During the Legislature’s off months, Weld, R-Brooke, is working to craft a bill that would limit the length of time some opioid drugs can be prescribed, and another that would require health insurers to provide coverage for drug addiction treatment.
He is also seeking to increase the number of needle exchange programs in the state, similar to one already in use in Ohio County. And he wants the non-addictive pill Vivitrol to be more available to opioid abusers, who risk becoming addicted to the more-often-used Suboxone and methadone while in treatment.
Lastly, he hopes to bring back legislation in 2018 not passed this year that would allow patients to request from their pharmacists smaller amounts of opioids than what has been prescribed by their doctors.
Weld serves as vice chairman of the Senate Judiciary Committee, and is an assistant prosecutor in Brooke County.
“We did a lot last year to address the criminal side of substance abuse … but in my mind we didn’t do enough to address the treatment side of it all, as well as to limit the number of opioids available through prescriptive uses,” he said.
Some states have enacted laws limiting the number of days an opioid can be prescribed for acute pain, according to Weld. Ohio has enacted a seven-day limitation on opioid prescriptions, while New Jersey now allows only five-day prescriptions.
“A lot of times we see individuals who steal drugs maybe from their grandparents, parents or their neighbors, and that’s how they gain access to opioids,” he said. “I think if we can cut out the unnecessary number of pills that may be part of a prescription, we have a good chance of cutting down on the number who want to take them to get high.”
Weld’s Senate Bill 48 this year would have allowed a patient with a 30-day prescription for opioids to ask for fewer pills if they thought they only needed them for three or 10 days.
New Jersey also has put in place a mandate requiring insurance companies to cover up to 180 days of treatment for drug addiction, according to Weld. Such measures wouldn’t help those insured under Medicaid and Medicare, but would provide coverage for those with employer-sponsored health insurance, he said.
A major obstacle to drug addiction treatment in West Virginia is that the state doesn’t have enough beds in treatment centers to handle the present need. Weld said mandating coverage by insurers would provide a sure revenue stream that could encourage treatment providers to expand their centers.
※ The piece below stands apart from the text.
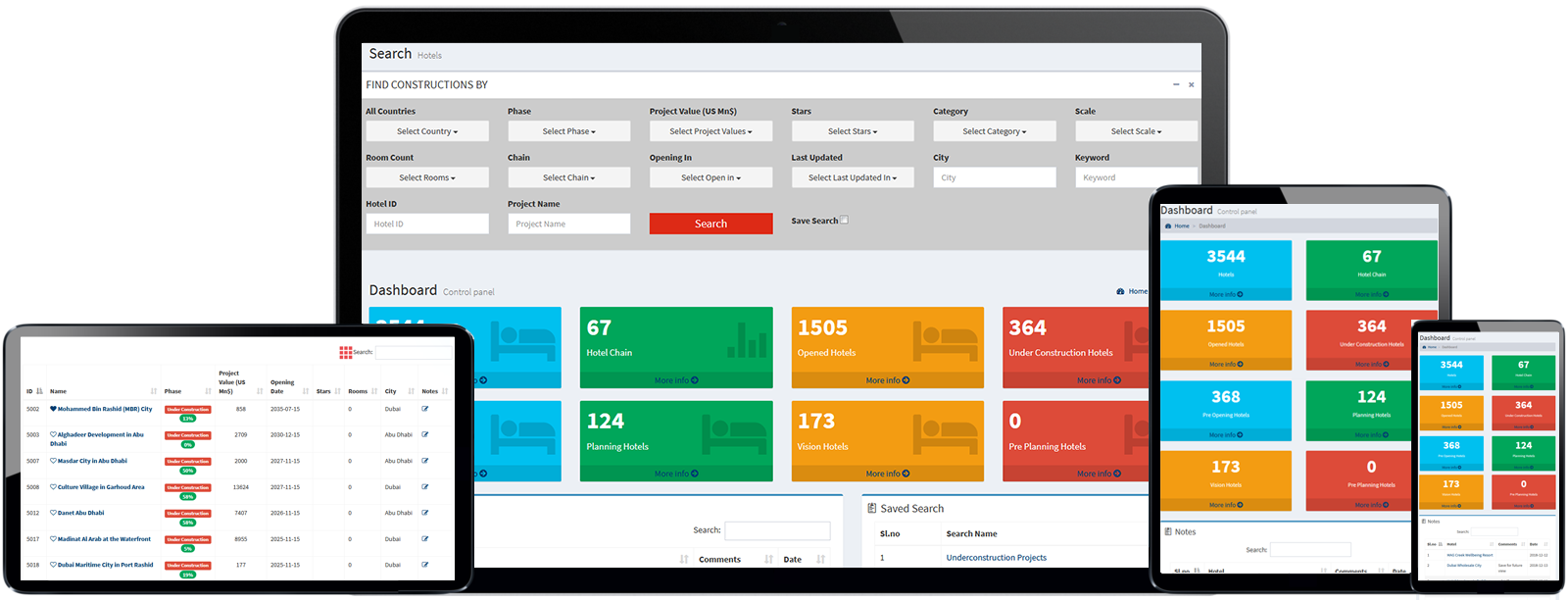Open notes edit icon for hotel 5002
Screen dimensions: 1568x600
[x=425, y=409]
And while there, patients may be more apt to receive Vivitrol from doctors. The monthly injection blocks a person’s ability to get high from prescription pain killers or become intoxicated by alcohol, and there has been success with this treatment in West Virginia, according to Weld.
Vivitrol is prescribed in place of Suboxone or methadone, drugs that can create a different high for the patient.
“I think if we can turn toward that — and turn away from Suboxone and methadone — the better off we will be,” he said.
Weld said he initially had reservations about needle exchange programs, but now believes they can be of benefit both to drug abusers and the community. There are only six such programs in West Virginia.
“The obvious upside is you can cut down on HIV and hepatitis from people not sharing needles,” he said. “But also I think it gives health care workers involved with the program the opportunity to speak directly to addicts. You know who these people are when they come in.”
The health care workers can discuss with them options for recovery and means for getting help, Weld said.
The Wheeling-Ohio County Health Department, however, has reported a very low percentage of needle exchange program participants who seek help — only about 5 percent in the program’s first year.